[Pixel coordinate grounding data]

***

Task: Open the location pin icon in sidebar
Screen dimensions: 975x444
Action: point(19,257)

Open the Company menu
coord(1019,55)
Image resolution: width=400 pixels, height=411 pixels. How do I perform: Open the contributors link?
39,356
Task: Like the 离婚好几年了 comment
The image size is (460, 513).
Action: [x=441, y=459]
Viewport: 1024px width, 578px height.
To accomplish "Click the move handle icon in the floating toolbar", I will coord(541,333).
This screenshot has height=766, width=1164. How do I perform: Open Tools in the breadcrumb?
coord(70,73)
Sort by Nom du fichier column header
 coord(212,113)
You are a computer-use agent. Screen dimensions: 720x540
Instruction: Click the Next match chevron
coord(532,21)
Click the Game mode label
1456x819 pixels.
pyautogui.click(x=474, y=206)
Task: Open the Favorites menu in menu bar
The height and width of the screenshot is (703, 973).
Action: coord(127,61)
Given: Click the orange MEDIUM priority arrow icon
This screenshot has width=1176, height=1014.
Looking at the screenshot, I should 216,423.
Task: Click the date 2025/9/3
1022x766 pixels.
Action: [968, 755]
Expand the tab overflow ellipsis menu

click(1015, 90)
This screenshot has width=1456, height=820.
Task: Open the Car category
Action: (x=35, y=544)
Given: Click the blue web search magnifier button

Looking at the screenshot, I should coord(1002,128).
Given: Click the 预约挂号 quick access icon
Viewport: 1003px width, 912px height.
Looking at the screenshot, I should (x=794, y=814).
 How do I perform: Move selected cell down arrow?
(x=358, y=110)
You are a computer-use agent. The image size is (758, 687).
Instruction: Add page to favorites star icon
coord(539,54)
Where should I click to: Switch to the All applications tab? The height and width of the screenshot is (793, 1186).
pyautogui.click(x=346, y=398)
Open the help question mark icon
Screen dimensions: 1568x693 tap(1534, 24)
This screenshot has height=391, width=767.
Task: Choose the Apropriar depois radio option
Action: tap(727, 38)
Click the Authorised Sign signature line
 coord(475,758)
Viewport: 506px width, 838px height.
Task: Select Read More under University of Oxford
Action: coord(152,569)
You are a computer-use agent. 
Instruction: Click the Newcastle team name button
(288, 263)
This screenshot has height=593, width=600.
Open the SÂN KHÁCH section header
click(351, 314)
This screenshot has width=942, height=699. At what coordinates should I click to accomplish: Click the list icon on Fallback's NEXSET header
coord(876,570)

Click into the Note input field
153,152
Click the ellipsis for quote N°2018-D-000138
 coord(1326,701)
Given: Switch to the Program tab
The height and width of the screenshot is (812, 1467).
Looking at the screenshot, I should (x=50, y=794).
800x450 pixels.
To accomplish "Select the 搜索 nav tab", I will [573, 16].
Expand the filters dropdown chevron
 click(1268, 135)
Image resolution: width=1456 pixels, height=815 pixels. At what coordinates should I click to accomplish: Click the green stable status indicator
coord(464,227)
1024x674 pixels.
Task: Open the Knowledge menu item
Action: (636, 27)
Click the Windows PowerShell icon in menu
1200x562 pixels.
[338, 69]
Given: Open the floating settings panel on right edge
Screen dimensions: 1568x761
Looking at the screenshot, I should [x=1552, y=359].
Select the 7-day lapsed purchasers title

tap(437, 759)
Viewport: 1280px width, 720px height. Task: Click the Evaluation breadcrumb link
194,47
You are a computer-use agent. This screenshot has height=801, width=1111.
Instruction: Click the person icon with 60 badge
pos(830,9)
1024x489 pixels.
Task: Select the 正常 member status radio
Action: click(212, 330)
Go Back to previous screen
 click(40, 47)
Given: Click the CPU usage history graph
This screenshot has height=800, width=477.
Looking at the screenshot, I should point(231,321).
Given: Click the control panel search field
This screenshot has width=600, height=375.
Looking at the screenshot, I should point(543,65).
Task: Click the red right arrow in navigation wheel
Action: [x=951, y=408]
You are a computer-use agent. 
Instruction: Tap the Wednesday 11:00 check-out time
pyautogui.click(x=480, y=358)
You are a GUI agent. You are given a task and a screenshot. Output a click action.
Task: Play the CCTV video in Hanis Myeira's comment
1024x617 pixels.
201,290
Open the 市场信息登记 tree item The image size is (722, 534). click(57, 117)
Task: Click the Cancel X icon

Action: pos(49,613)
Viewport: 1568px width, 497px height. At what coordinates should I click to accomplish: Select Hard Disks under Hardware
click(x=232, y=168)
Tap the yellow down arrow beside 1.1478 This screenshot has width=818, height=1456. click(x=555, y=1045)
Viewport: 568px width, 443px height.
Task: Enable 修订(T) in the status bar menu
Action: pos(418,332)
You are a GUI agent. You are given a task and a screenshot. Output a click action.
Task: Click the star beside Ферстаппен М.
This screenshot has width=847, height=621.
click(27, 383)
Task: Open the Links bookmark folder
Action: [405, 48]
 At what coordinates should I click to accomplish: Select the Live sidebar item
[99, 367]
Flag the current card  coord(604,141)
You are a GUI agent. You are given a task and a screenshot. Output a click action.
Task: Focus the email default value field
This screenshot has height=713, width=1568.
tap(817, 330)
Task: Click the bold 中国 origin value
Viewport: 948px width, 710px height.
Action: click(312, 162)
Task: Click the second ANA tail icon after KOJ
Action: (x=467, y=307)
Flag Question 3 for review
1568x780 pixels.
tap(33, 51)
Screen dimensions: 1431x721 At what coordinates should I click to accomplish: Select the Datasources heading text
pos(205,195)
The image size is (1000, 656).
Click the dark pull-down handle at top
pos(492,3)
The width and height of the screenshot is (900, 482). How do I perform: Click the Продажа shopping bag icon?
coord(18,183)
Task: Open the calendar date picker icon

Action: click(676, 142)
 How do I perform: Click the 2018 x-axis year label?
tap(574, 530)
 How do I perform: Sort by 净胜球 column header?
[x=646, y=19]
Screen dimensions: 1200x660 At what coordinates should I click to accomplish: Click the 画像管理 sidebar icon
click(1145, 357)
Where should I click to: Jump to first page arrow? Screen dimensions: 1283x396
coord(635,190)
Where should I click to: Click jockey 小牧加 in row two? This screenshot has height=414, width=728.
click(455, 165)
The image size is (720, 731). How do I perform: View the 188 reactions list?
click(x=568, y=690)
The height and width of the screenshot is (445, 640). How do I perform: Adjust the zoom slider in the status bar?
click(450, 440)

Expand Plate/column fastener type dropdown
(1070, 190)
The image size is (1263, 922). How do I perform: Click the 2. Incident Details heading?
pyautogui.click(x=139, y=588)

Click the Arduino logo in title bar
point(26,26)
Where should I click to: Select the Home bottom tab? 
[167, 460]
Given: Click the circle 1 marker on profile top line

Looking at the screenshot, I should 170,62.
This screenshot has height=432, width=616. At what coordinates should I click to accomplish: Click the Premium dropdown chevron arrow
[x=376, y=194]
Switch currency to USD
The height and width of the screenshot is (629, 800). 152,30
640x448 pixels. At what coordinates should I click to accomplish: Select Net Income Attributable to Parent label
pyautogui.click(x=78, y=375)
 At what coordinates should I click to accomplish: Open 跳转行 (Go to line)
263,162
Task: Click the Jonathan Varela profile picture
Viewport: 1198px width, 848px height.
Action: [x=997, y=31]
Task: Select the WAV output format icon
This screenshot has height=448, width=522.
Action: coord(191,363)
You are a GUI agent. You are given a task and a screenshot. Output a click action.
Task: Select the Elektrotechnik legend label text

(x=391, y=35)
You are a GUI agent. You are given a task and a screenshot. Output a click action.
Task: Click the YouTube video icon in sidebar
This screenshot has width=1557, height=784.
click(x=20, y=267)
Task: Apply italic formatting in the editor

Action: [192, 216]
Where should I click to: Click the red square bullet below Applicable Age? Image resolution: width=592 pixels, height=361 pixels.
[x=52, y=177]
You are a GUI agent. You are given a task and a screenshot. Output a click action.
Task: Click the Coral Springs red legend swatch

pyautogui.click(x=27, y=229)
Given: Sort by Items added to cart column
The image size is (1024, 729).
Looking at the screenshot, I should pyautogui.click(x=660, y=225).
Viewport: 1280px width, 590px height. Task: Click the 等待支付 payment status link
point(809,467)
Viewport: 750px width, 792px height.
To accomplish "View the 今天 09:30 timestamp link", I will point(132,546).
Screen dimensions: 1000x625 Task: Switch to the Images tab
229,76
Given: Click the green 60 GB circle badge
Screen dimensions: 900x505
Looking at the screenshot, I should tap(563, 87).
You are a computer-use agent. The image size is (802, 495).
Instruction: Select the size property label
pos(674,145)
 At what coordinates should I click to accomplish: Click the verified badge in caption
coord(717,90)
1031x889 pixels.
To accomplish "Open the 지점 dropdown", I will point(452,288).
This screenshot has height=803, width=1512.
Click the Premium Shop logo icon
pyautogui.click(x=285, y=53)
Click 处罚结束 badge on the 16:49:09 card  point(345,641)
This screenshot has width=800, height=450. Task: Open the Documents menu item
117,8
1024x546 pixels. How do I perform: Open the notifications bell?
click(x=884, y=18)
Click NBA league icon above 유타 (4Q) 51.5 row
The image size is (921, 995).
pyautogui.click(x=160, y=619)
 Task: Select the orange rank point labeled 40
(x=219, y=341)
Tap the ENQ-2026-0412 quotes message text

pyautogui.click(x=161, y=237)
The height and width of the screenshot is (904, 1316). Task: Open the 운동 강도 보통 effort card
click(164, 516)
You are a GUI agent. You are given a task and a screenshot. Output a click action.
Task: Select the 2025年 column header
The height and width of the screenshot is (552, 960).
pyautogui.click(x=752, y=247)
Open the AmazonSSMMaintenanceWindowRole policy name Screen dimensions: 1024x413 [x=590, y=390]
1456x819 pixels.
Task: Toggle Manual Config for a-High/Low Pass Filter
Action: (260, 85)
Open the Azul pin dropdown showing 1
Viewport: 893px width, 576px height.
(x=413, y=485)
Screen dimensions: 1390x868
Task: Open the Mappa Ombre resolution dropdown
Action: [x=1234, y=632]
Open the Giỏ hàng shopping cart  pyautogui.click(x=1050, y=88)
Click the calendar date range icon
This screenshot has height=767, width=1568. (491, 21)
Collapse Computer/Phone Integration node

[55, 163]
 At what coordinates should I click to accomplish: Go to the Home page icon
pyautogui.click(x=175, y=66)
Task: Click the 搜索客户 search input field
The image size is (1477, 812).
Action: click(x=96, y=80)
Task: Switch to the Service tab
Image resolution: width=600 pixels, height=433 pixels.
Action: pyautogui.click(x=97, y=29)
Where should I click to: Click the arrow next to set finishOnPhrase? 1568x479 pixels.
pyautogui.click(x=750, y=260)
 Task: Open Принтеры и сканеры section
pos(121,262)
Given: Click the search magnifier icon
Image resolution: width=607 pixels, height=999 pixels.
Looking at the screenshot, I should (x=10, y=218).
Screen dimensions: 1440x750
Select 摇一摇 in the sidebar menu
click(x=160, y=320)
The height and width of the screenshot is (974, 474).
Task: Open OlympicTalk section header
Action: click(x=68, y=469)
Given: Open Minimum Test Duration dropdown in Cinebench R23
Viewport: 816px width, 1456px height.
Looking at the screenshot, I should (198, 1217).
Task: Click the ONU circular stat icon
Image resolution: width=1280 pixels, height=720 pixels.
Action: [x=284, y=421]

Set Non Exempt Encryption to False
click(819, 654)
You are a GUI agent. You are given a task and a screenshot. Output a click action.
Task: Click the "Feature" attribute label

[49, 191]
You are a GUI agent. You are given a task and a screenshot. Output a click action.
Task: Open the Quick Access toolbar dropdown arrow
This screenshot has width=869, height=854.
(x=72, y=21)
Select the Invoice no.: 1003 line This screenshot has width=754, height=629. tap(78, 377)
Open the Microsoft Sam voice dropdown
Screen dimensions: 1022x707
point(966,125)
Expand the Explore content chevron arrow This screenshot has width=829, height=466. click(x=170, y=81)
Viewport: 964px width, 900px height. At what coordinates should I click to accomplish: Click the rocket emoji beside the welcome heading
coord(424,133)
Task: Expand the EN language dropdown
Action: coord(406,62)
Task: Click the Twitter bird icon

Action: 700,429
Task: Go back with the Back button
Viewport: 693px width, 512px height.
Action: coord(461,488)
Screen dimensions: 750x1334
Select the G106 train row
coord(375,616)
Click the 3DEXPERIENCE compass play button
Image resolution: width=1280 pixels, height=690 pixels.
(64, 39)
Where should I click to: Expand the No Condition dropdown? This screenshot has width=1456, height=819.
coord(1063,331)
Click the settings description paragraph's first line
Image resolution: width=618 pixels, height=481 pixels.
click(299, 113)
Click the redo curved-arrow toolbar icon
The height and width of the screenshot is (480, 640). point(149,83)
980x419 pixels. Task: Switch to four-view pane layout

***

#### Task prompt
Please copy the lines in the records above between the one holding "You are a computer-use agent. This" and the one holding "Given: Click the CPU usage history graph", inclusive, exactly and with no other line.

#### Solved problem
You are a computer-use agent. This screenshot has height=801, width=1111.
Instruction: Click the person icon with 60 badge
pos(830,9)
1024x489 pixels.
Task: Select the 正常 member status radio
Action: click(212, 330)
Go Back to previous screen
 click(40, 47)
Given: Click the CPU usage history graph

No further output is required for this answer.